Each entry has to be given again in its exact wording, and no picture may appear in the result.

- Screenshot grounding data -
═══

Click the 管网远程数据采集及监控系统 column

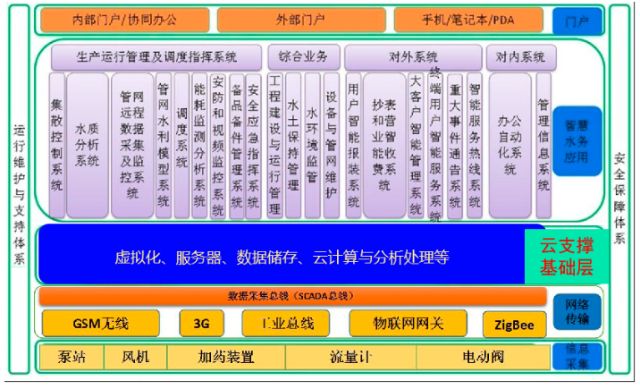pyautogui.click(x=132, y=145)
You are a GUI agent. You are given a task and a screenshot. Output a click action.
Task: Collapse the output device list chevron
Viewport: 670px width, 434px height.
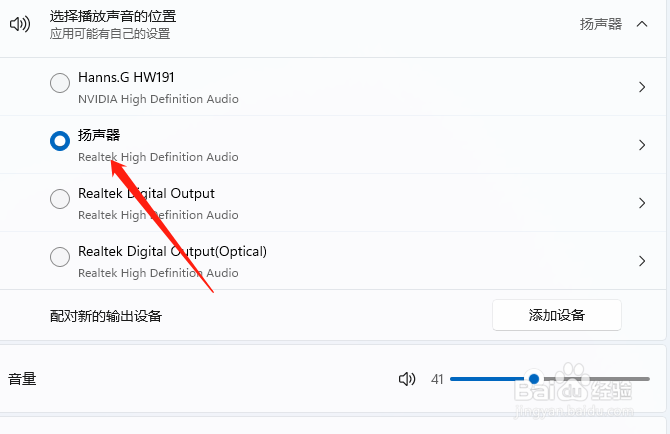click(x=642, y=24)
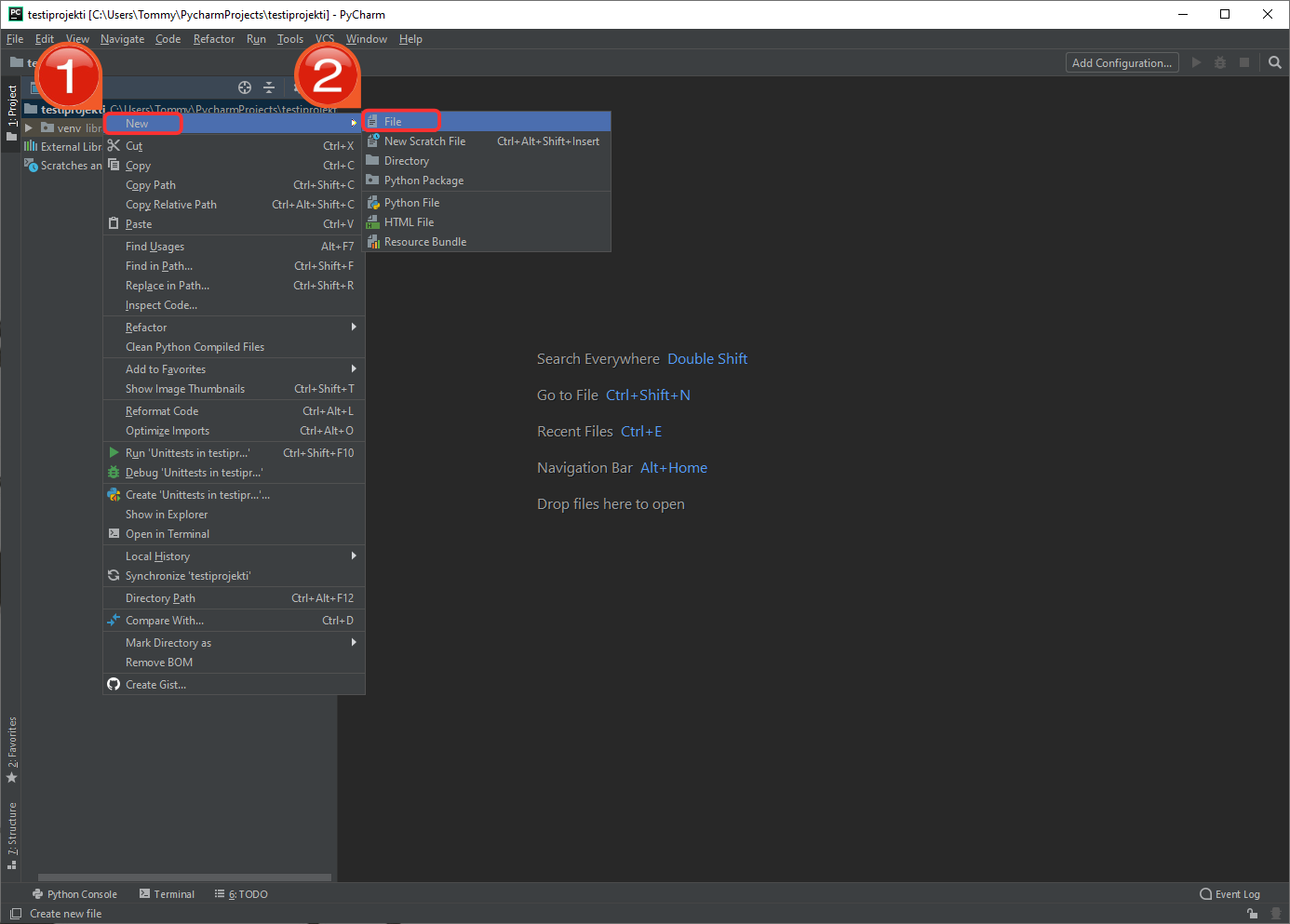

═══

- ANSWER AREA -
Click the 管网远程数据采集及监控系统 column

pyautogui.click(x=132, y=145)
You are a GUI agent. You are given a task and a screenshot. Output a click action.
Task: Collapse the output device list chevron
Viewport: 670px width, 434px height.
click(x=642, y=24)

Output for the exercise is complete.